Monday, June 24, 2019

State taxation of trusts curtailed

The U.S. Supreme Court has affirmed that a state cannot impose an income tax on the worldwide income of a trust based only upon the fact that a contingent beneficiary resides in the state.

Good news for trust administrators everywhere.  The notion that beneficiary residency alone creates enough nexus for income taxation was a minority rule, and now it has been laid to rest.  However, given the unquenchable thirst for tax revenue, issues of the income taxation of trusts will rise again.


The "Robin Hood Tax"

That's the name Bernie Sanders has for a new tax required to pay for free college for everyone, plus cancel all existing student loan debt.  The key element is "a Wall Street speculation fee on investment houses, hedge funds, and other speculators of 0.5% on stock trades (50 cents for every $100 worth of stock), a 0.1% fee on bonds, and a 0.005% fee on derivatives."

By its terms, the new tax would also apply to 401(k) plans and IRAs, unless they limit their investments to certificates of deposit. So the impact would go far beyond the wolves of Wall Street, reaching the retirement savings of ordinary Americans.

This is a terrible idea.

Saturday, June 22, 2019

Can You Tell the Broker From the RIA?

Meet Tom and Jerry. One's a broker; the other's a Registered Investment Adviser. Both of them have studied the SEC's new Customer Relationship Summary and will describe their proposed relationship with you, the investor, exactly as the SEC prescribes:

Can you tell which is which?

Tom: "When we act as your investment adviser, we have to act in your best interest and not put our interest ahead of yours."

Jerry:  "When we provide you with a recommendation, we have to act in your best interest and not put our interest ahead of yours.”

Yup, Tom's the RIA. Obvious, wasn't it? Can't imagine the slightest risk of investor confusion.

Whatever happened to the fiduciary standard?

Wednesday, June 19, 2019

When a Frequent Flier Dies . . .

...do all those frequent-flier miles die as well?  Or can that mileage be converted, formally or otherwise, into tickets for heirs?

Rules vary from one airline to another, The Wall Street Journal warns.  And rules change. (Delta used to be heir friendly but now isn't.)

Some tips for increasing the odds of getting heirs into the air:

Premortem
The frequent flier's will should include explicit instructions.

Heirs should know how to access account info and passwords.

The FF should sign up for family pooling if the airline (JetBlue, for instance) offers it.

Postmortem
Act quickly! "The best move is to use the miles before an airline figures out the member has died."

Act promptly even if the airline knows it has lost a faithful passenger. The airline may require formal estate procedures to claim the miles, and there may be time limits.

 Be aggressive. Airline rules aren't always ironclad. Yelling or sobbing has been known to work.

Monday, June 17, 2019

Social investing?

Calpers is have second thoughts, per The Wall Street Journal.

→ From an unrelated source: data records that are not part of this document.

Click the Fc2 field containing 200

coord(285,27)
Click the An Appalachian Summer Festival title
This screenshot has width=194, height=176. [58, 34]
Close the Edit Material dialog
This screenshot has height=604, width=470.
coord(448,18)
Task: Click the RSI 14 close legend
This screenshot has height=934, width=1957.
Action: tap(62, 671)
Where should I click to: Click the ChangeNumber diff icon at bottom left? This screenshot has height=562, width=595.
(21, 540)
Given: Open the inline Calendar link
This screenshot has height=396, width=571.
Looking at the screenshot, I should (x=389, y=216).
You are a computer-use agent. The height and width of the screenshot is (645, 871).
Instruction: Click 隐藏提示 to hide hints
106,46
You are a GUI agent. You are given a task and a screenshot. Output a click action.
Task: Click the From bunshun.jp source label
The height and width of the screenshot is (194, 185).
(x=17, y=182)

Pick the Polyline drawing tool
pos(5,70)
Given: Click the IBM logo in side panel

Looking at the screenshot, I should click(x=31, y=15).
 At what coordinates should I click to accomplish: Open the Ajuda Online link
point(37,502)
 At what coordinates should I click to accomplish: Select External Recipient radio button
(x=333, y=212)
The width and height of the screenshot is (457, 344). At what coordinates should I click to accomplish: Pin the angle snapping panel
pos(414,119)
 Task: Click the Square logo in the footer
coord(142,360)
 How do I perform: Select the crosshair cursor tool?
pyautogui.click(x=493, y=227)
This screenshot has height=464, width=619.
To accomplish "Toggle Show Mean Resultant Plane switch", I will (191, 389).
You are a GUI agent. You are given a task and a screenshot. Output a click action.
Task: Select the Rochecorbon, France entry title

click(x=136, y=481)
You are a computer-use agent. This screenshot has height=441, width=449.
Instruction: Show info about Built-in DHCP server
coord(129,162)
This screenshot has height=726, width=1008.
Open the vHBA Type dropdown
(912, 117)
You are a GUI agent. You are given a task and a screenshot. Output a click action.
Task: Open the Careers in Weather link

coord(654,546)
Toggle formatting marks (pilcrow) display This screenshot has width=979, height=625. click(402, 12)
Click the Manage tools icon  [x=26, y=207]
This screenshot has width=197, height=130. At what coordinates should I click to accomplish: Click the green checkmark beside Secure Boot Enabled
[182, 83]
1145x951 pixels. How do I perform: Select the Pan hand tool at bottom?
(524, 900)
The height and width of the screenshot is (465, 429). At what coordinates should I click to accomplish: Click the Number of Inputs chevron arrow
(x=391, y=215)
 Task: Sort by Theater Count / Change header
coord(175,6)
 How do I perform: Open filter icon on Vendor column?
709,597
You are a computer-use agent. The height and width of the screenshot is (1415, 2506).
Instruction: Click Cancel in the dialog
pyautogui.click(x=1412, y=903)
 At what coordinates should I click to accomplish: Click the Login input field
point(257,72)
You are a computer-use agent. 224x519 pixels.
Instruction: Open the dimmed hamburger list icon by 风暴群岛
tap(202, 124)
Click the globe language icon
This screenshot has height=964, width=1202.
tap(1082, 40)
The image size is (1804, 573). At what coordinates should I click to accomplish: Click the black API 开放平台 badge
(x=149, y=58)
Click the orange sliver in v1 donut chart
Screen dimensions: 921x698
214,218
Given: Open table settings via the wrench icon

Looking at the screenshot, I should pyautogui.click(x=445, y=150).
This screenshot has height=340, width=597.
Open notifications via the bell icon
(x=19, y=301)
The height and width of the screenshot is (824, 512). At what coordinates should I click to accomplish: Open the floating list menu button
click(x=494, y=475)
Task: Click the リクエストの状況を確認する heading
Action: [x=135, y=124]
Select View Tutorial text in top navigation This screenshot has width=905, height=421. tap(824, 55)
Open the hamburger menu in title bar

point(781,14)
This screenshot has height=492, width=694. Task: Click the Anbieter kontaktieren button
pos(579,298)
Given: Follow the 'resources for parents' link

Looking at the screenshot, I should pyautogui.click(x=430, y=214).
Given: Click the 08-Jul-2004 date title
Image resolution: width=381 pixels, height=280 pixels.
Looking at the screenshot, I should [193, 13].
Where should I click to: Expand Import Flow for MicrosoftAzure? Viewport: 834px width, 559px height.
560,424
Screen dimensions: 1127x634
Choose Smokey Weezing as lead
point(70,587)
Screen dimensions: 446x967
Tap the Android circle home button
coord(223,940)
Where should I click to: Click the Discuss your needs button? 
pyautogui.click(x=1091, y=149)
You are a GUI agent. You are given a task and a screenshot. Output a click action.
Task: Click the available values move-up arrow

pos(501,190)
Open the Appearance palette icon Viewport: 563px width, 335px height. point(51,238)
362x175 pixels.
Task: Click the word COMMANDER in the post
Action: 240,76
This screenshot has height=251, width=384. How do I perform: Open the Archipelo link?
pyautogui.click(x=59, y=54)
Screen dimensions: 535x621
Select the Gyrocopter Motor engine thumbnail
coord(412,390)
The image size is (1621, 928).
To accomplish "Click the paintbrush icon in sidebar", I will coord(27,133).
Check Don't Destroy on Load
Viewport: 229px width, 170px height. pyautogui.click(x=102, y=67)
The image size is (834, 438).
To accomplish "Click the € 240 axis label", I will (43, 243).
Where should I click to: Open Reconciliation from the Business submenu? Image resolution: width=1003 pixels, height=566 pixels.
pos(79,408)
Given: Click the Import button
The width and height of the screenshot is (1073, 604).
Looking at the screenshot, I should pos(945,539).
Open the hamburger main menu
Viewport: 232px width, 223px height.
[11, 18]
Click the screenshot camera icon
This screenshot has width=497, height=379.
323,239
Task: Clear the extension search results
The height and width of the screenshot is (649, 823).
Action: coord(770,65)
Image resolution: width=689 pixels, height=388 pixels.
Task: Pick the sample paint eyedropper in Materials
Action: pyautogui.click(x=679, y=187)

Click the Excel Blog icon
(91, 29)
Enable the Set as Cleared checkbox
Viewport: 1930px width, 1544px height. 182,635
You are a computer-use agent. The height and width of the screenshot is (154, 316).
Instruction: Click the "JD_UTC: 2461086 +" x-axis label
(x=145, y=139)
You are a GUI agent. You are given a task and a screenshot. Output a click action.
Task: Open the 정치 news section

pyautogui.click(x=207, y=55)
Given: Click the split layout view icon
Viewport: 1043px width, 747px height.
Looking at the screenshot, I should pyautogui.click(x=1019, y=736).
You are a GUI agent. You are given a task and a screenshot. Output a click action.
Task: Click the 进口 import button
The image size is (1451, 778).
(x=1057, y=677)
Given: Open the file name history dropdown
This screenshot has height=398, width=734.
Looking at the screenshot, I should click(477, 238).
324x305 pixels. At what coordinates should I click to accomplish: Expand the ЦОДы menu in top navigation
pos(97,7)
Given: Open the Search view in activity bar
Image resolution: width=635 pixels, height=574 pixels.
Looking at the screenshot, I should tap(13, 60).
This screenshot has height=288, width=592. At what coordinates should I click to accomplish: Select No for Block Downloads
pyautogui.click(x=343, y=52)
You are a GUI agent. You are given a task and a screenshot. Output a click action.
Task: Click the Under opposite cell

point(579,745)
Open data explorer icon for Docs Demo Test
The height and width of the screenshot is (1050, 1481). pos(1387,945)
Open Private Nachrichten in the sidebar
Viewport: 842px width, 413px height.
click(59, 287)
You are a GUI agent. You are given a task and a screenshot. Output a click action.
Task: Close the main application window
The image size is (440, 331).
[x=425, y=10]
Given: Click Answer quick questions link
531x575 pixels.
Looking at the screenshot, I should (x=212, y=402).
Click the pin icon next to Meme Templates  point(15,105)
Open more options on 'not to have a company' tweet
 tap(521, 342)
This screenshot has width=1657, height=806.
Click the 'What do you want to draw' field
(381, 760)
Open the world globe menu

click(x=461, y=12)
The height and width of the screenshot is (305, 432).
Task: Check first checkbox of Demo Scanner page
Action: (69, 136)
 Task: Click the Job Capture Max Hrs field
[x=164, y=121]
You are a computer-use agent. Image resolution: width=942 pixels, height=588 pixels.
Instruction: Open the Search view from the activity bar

Individuals can inject politics into their investment strategy freely, but those responsible for public pensions need to put rate of return first. 

Friday, June 14, 2019

Thousands and Thousands of Apps for Investors

Number of Android and Apple apps in 2018 that mentioned investing in their descriptions.
Millennials are reputed to shun person-to-person phone conversations – too intense and stressful. Imagine how glad they must be to discover investing apps, the relatively simple, low-stress alternative to going face to face with a financial adviser.

Helping fuel the proliferation of investing apps, the WSJ observes, is the rise of socially-conscious investing.

Does the investment business really need thousands and thousands of apps? Maybe not. But as Mae West once said, "Too much of a good thing can be wonderful."
Bankrate's recent list of 5 best investing apps contains one oddity: an app intended not for actual investing but for game playing. Millennials may not take  phone calls, but they're ever ready to socialize online.